The Legend of Barney Thomson is based on the book The Long Midnight of Barney Thomson by writer Douglas Lindsay, the first in a proposed series, and is a dark film surrounding an antisocial barber (Carlyle) who desperately wants to break out of his lame life and be someone of note, and more to the point, be of historical value. He lives a solitary life with really no friends, his limited interactions only with his compulsively gambling, money grubbing and sour mother, Cemolina (Emma Thompson in heavy makeup). At one moment of the film he says he’d like to be Clint Eastwood’s The Man With No Name, a hero who blazes into town as an outsider and later deemed a hero. Instead, with all the mediocrity of his normal life, Barney is just another lowly t0wny with far less significance than he would like. His life is about to get considerably less mediocre but for all the wrong reasons.
Being the least approachable barber in his shop and with constant altercations and outbursts, Barney ends up breaking through the thin ice he’d been skating on with his employer and ends up getting the boot. A physical altercation results with his boss, ending with Barney accidentally burying his scissors in his employer’s heart. Unsure of what to do, Barney bumbles around the barber shop before wrapping the body and loading it into the trunk of his car for disposal. It’s only when his mother inadvertently finds the body that a real plan comes together and Barney gets a true look at his mother’s dark thoughts, much darker than his own aggressive but controlled thoughts. Barney must keep it together towards the inquiring family of the victim (James Cosmo) as well as the two investigators on his tail (Ray Winstone and Ashley Jensen).
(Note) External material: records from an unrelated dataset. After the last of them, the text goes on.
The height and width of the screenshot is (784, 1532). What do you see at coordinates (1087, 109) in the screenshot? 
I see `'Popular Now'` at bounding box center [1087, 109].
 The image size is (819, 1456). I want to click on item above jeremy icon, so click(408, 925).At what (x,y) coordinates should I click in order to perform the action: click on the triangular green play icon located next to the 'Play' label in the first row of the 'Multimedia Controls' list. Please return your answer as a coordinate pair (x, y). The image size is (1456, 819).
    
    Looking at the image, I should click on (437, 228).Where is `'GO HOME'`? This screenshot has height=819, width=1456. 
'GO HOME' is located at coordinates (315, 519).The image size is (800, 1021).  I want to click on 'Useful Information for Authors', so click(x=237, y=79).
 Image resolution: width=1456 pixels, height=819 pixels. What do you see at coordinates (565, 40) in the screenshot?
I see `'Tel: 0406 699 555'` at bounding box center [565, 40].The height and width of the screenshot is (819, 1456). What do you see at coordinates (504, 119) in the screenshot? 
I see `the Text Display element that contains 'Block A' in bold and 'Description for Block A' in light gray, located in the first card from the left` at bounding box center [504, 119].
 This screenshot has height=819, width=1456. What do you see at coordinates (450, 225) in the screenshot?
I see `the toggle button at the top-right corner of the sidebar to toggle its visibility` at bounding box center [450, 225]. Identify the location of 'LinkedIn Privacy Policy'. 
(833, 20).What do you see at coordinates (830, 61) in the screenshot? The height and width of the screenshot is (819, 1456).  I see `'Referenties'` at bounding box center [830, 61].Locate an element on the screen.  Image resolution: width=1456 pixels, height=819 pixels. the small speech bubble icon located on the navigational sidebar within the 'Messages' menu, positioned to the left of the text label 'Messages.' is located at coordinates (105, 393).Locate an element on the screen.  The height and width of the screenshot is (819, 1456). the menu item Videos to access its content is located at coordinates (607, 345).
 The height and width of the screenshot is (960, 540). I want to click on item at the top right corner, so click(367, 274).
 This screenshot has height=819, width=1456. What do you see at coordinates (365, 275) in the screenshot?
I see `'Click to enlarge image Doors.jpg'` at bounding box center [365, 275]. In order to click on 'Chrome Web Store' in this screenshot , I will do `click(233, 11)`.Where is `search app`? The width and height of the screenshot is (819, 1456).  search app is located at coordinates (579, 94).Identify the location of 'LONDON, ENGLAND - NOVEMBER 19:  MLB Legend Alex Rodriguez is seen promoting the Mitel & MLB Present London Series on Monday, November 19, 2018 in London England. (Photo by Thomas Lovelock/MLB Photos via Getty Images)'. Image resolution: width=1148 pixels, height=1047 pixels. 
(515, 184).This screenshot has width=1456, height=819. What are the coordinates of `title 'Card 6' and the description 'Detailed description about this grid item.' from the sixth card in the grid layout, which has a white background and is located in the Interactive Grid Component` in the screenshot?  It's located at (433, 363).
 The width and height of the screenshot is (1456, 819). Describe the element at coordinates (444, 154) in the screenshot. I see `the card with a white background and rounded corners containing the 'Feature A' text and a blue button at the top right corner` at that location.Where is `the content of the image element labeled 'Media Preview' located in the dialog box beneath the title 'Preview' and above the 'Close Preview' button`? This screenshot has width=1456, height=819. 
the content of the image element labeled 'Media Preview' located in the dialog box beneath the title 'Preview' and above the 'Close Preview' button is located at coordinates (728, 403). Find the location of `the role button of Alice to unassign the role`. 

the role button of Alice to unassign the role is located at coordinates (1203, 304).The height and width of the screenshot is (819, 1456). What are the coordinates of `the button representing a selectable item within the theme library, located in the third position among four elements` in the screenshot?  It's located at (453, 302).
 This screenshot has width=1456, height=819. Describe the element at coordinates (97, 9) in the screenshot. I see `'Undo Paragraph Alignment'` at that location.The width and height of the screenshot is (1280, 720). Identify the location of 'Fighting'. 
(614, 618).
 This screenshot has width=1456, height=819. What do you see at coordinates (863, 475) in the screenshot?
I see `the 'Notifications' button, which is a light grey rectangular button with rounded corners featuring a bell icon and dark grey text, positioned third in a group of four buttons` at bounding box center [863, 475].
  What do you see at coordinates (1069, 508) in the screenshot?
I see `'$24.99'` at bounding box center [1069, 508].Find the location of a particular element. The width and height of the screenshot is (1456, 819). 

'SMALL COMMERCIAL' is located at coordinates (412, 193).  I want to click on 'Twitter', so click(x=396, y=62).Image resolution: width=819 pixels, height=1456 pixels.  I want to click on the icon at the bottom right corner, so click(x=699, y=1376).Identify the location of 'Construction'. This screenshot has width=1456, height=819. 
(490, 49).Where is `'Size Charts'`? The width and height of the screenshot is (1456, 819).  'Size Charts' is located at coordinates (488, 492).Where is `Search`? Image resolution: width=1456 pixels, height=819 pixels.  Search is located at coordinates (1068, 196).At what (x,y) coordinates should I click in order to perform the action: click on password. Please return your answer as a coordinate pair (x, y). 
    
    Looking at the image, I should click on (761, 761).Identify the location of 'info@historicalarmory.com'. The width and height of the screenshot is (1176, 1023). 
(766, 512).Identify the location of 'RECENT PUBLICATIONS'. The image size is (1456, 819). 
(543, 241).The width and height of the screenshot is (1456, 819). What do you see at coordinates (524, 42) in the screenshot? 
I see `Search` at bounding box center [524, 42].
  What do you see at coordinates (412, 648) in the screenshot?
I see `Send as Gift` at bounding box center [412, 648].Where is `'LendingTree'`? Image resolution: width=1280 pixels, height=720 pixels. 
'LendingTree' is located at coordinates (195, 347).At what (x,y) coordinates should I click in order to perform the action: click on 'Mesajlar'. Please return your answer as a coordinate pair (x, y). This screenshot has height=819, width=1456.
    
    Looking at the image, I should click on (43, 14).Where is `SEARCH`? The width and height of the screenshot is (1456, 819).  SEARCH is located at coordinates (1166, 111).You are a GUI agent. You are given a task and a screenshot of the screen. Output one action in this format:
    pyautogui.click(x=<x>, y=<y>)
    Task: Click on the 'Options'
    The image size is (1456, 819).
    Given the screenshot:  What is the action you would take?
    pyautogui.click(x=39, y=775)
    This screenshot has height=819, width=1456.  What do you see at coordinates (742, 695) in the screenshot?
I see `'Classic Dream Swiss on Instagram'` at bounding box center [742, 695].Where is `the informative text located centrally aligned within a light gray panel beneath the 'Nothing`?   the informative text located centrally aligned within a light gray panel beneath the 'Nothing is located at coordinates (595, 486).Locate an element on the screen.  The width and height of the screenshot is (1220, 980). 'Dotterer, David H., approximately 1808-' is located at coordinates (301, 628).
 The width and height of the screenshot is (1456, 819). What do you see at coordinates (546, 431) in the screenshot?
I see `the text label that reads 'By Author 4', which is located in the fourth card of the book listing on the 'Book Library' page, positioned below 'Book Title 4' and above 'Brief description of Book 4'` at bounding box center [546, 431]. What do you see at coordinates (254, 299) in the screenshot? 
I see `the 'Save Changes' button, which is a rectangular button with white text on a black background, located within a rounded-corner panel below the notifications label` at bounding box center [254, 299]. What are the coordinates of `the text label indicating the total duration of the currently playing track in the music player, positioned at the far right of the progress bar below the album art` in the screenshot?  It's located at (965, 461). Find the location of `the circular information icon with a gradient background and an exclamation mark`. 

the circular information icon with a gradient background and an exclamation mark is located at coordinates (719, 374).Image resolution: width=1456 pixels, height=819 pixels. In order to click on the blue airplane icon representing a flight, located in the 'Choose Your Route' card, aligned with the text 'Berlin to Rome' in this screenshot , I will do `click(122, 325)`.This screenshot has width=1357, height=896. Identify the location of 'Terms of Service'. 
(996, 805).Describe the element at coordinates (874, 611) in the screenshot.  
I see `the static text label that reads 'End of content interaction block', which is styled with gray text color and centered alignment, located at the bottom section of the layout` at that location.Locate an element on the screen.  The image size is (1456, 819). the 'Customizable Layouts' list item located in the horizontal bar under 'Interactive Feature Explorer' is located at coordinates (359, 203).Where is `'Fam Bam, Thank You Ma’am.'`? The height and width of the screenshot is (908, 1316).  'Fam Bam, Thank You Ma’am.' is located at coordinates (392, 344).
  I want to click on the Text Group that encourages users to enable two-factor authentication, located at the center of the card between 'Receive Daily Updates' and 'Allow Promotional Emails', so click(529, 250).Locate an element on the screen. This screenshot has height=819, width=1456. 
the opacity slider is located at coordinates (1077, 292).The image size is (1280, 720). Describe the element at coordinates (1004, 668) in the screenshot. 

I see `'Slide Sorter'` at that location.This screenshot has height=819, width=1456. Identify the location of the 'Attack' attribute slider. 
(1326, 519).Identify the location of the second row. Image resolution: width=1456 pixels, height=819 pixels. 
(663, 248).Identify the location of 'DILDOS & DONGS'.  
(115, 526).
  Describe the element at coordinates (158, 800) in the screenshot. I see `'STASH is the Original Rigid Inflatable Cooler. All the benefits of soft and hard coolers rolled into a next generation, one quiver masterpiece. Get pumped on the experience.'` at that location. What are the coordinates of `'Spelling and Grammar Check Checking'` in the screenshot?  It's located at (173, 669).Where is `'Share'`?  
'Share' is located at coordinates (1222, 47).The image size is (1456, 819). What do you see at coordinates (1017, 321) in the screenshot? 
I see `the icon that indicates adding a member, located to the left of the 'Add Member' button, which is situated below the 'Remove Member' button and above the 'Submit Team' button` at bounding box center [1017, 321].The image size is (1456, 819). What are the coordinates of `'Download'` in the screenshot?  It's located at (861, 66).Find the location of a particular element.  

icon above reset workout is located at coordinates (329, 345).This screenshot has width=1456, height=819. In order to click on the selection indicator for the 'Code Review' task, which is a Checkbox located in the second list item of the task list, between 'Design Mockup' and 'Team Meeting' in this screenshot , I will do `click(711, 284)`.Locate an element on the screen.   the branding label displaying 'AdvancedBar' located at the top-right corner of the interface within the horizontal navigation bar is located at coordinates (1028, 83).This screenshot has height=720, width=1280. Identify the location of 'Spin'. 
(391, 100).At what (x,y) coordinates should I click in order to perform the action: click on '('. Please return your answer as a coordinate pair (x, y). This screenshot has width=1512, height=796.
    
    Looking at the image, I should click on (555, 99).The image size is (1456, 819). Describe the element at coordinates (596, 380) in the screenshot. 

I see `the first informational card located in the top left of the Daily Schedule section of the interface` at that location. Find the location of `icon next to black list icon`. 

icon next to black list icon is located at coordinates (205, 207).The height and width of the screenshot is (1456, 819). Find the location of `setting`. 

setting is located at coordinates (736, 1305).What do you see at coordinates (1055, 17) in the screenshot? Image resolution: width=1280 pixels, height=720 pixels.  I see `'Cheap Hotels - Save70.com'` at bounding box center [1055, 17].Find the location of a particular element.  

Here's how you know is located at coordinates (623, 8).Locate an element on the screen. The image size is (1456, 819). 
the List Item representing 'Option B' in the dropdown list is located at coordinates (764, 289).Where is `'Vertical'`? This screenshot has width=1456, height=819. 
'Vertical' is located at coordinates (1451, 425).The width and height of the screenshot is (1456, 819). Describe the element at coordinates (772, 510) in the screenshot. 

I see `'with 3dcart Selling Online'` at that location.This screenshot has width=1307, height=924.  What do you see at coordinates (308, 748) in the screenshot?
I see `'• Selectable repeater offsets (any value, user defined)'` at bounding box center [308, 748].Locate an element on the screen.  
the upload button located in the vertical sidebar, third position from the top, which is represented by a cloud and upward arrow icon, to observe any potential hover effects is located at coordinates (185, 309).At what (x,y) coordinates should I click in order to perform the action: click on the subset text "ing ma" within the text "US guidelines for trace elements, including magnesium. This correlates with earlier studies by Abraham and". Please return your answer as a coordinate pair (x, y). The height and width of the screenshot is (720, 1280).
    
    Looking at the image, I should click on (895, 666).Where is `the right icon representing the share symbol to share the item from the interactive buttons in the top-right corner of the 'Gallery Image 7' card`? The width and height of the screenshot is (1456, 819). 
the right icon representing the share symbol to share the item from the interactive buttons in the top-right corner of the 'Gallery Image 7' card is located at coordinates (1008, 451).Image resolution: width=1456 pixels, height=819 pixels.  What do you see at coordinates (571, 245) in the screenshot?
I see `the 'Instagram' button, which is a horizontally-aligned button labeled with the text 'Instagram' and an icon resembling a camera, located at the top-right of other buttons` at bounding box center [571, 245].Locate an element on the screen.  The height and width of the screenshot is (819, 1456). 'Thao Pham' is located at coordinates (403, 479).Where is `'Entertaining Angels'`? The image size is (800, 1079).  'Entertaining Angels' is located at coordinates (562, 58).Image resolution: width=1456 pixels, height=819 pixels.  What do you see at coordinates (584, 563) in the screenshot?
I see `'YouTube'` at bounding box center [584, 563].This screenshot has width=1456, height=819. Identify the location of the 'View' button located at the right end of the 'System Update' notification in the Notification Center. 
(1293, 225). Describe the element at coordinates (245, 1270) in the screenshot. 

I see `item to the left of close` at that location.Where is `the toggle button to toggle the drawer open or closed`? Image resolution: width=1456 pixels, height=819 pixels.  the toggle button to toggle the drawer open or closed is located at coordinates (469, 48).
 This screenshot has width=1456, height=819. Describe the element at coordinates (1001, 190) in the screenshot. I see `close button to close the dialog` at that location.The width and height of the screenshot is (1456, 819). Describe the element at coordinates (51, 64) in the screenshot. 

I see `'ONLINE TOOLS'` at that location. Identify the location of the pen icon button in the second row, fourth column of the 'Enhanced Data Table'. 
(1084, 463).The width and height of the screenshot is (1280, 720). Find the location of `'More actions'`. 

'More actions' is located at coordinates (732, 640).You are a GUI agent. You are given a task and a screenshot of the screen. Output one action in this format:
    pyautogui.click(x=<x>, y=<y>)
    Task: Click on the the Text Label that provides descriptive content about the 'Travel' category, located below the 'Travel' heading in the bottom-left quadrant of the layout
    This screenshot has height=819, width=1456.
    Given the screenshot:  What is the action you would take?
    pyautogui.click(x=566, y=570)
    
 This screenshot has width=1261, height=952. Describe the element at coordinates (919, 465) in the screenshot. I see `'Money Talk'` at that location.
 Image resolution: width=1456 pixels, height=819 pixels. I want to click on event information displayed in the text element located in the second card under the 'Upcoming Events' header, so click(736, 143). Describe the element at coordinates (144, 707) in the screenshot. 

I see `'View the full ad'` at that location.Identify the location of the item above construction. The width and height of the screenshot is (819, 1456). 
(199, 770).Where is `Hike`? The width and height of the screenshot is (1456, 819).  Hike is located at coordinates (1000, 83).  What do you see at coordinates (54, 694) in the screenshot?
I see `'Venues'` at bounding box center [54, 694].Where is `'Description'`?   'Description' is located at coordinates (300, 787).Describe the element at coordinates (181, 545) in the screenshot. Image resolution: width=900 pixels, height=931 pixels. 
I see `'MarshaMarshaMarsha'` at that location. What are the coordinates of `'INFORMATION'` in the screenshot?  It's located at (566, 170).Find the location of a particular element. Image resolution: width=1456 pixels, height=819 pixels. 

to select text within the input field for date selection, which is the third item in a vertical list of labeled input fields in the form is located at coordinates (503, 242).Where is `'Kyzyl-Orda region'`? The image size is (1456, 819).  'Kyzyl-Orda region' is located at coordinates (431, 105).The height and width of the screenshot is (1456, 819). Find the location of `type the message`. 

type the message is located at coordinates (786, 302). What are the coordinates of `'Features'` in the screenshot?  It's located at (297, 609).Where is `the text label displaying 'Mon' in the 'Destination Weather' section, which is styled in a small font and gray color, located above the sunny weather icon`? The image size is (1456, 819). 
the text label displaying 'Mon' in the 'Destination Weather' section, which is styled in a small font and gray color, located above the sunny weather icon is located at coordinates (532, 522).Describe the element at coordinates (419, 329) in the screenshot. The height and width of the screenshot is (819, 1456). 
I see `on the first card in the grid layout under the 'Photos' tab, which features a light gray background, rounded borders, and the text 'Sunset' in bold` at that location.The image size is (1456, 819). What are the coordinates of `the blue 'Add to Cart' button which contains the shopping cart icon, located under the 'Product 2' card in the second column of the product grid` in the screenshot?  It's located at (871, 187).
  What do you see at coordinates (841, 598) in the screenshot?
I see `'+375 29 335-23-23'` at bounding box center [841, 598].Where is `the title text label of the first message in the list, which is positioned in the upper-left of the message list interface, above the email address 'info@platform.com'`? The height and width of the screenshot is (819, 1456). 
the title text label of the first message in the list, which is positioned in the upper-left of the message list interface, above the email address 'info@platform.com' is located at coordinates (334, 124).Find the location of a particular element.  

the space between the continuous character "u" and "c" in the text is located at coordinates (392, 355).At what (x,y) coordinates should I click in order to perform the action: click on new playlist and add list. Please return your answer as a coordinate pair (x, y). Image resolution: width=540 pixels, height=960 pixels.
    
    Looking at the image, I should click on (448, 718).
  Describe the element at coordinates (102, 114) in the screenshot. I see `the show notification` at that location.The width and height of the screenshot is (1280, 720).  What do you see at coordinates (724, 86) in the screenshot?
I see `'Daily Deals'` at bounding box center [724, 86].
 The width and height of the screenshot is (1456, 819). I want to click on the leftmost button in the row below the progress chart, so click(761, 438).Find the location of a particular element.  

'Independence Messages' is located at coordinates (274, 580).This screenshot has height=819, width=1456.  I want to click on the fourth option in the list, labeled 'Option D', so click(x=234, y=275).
With all the great filmmakers that Carlyle has work with over the years, it’s obvious through the look of this film that he picked up some visual style. From the bigger directors like Trainspotting’s Danny Boyle and Angela’s Ashes’ Alan Parker to the smaller, more indie direction from Ravenous’s Antonia Bird or Once Upon a Time in the Midlands’ Shane Meadows, Carlyle has crafted his own quirky style for his debut and it makes a compelling looking film, something the actual plot has a bit of a hard time keeping up with.
The quirkiness of the story is enough to initially draw you in as Barney’s hard and angry exterior drops after the murder of his boss and he becomes this sweating and guilt ridden mess, which is played well by Carlyle but it all begins to drag a bit by the end of the second act. Winstone is also very close to roles he’s played before, a heavy and intimidating character, the distinct difference is he’s on the right side of the law this time. The highlight of the film is Emma Thompson’s brash and, at times, heartlessly brutal performance as Barney’s exasperated and sinister mother, the draw to a story that really starts to wane before a weirdly wrapped up finale.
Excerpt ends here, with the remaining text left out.